Lo que comenzó como una pequeña línea de cosméticos caseros de Willo S. ahora se está perfeccionando en el salón de clases.
A los 11 años, para combatir el aburrimiento durante el 2020, Willo y su mamá comenzaron a investigar cómo hacer brillos de labios desde cero. Juntas ordenaron bases para brillos y aceites, y experimentaron con diferentes fórmulas para crear un producto seguro y de origen natural.

“Empezamos a mezclar ingredientes para ver qué funcionaba mejor, y eso tomó mucho tiempo antes de que realmente lanzáramos el producto”, dijo Willo. “Pero tan pronto como comenzamos, sentí que nació una pasión por tener mi propio negocio”.
El emprendimiento en crecimiento pronto se dio a conocer como Puc.ker Up! By Willo Dior, y ahora se vende a través de su propio sitio web.
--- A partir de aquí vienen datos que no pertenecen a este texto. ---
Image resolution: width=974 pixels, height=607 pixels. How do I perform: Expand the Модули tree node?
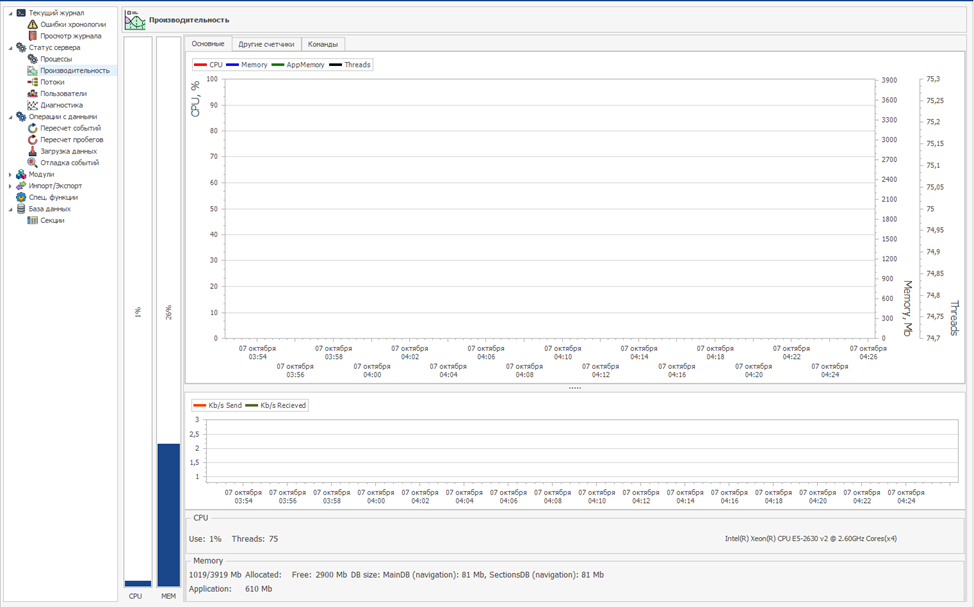click(x=10, y=174)
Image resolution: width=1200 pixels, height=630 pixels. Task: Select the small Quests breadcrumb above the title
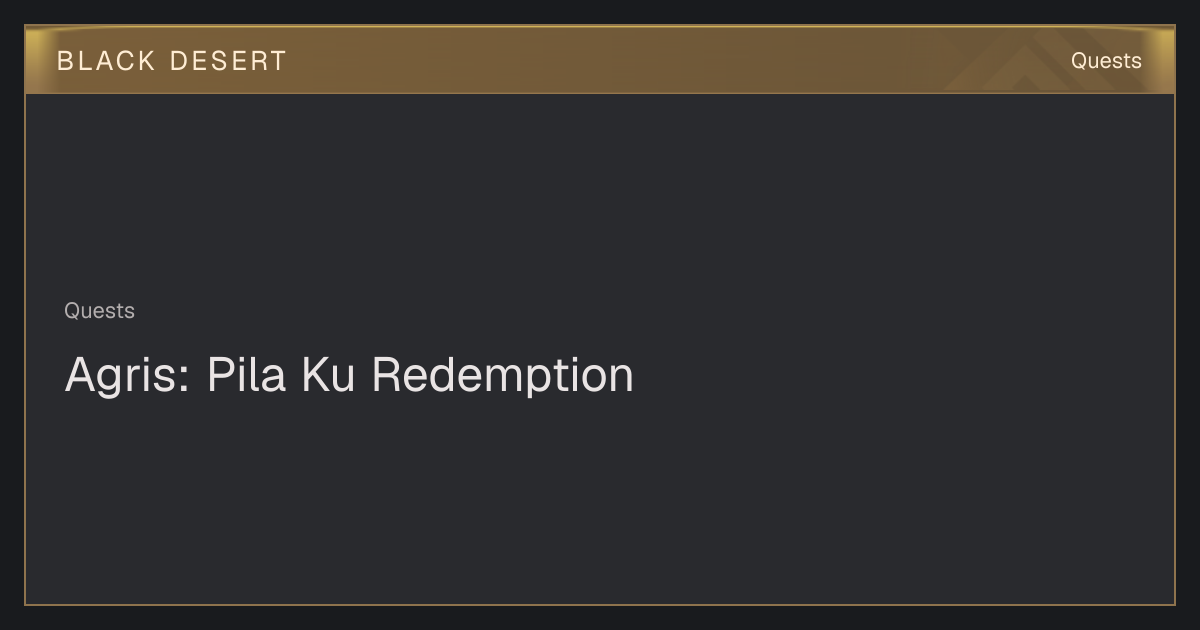tap(99, 311)
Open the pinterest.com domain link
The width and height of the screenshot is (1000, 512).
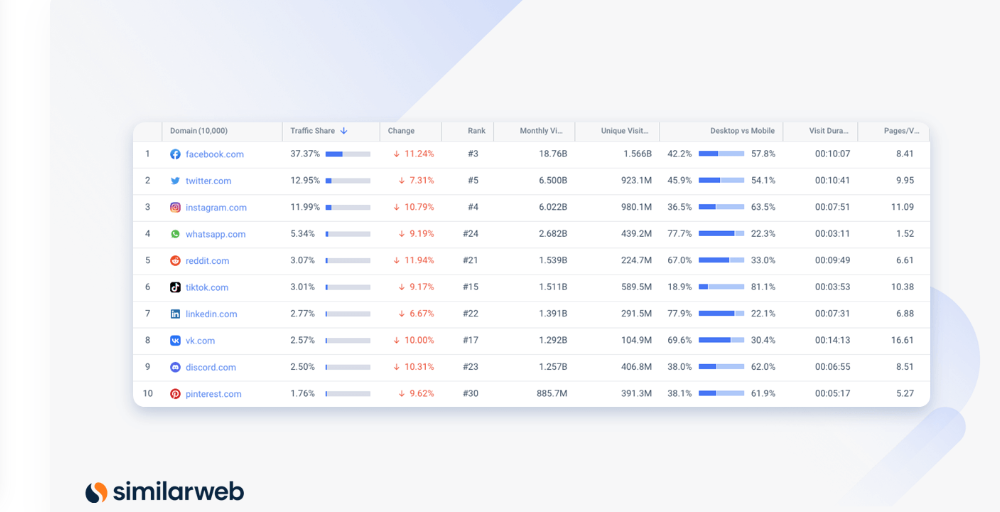pyautogui.click(x=214, y=394)
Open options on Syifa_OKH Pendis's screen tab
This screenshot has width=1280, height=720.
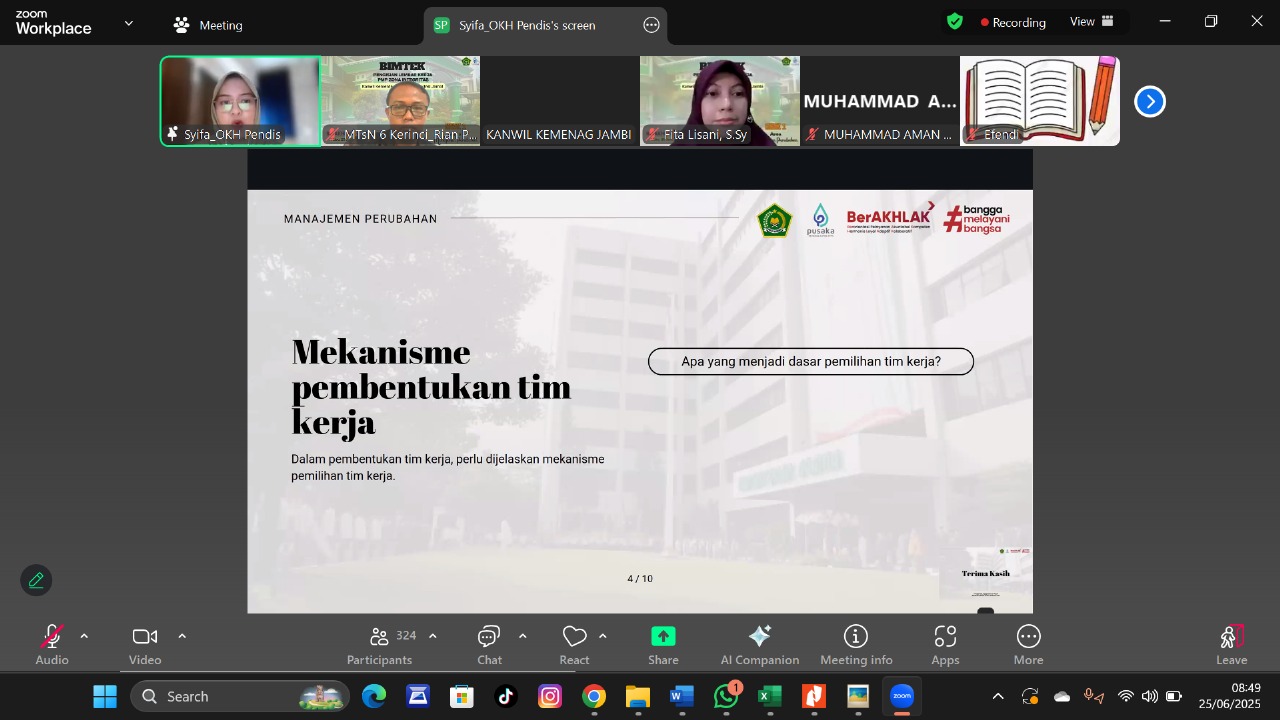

Con múltiples líneas de productos ya existentes, era importante para ella crear brillos que fueran juveniles, divertidos e hidratantes, utilizando ingredientes como aceites de coco, de semilla de uva y de aguacate.
“Fue muy emocionante porque pasé de ver cosas en redes sociales a recibir pedidos al mayoreo todos los días y ver mi nombre en los productos; por fin se sentía real”, comentó.

La aficionada al brillo de labios dice que creció jugando con el maquillaje de su mamá, por lo que fue una decisión natural incursionar en la industria de la belleza.
Como estudiante del programa de estudios de negocios del Career and Technical Education (CTE, por sus siglas en inglés) en North Dallas High School, Willo está aprendiendo a fortalecer su empresa mediante lecciones de mercadotecnia, finanzas, servicio al cliente y comunicación profesional.
“Para estudiantes que ya son emprendedores, como Willo, este programa ofrece mentoría, oportunidades de networking y acceso a conferencistas invitados que son verdaderos dueños de negocios”, dijo Merjournie Golightly, maestra de CTE de Willo. “Eso les permite obtener conocimientos prácticos, conexiones significativas y retroalimentación del mundo real mientras perfeccionan sus proyectos”.
Como parte de la clase, Willo examinó todos los aspectos de su negocio, desde la marca y los precios hasta el público objetivo y la planificación financiera.
“Con el tiempo, quiero expandirme al cuidado del cabello y la piel”, dijo. “Siempre recibo cumplidos por mi cabello y nunca supe por qué, pero mi mamá me dijo que la gente va a querer usar mis productos simplemente por cómo me presento”.
A través de actividades prácticas en el programa de negocios de CTE, Willo aprendió a pensar estratégicamente sobre decisiones que antes tomaba de forma instintiva, desde la administración de sus finanzas hasta mantener el interés de sus clientes. Ese crecimiento se ha extendido más allá de su negocio, fortaleciendo su confianza y su deseo de inspirar a otros jóvenes emprendedores.
“Espero que la gente entienda la cantidad de trabajo duro que implica tener un negocio propio, pero que también pueden hacerlo, especialmente con un buen sistema de apoyo y personas que confíen en tus sueños”, concluyó.